Species of flowering plant

Ranunculus peduncularis is a large perennial buttercup that grows in Patagonia on the margins of woods, scrubs and along streams, with long stems and deeply divided leaves. In the wild it flowers from spring to summer.

== Description ==
Ranunculus peduncularis is a perennial herbaceous plant of 10–50 cm high, that grows in tufts from a rhizome. Its leaves are round, 6–8 cm in diameter, deeply incised to compound into three leaflets, each one of them two to three-lobed, with petioles of up to 20 cm long. The flowers of 3½ cm (1.4 in) in diameter stand alone or with two or three together on a stem. The ten to twenty-two oblong petals are glossy rich yellow. In the variety erodiifolius the leaf is more deeply cut and the segments are narrower.

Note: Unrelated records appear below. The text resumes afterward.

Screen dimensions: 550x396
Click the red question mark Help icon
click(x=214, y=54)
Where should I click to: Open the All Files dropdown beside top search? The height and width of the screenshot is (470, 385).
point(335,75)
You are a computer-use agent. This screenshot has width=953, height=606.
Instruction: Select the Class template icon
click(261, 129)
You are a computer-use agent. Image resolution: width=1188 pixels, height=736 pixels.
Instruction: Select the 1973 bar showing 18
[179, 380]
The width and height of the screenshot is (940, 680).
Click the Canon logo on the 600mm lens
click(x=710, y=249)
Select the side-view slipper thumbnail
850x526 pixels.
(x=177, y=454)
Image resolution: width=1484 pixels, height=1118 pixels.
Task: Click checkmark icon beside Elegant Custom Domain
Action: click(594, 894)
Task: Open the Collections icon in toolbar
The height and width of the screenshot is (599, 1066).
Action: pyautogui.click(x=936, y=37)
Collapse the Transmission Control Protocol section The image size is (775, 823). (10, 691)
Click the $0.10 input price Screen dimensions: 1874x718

== Distribution and ecology ==
Ranunculus peduncularis is known from Chile and Argentina, where it grows from the central cordilleras in the North to Tierra del Fuego in the South, on grassy banks of stream, in meadows with scrubs and on the margin of woods, between sea level to 2500 m depending on latitude. In Argentina the species has been found in the provinces Chubut, Mendoza, Neuquen, Rio Negro, Santa Cruz, and Tierra del Fuego, in Chile it occurs in the provinces Coquimbo, Valparaiso, O'Higgins, Maule, Bio Bio, Araucania, Los Lagos, Aisen, Magallanes, and Region Metropolitana.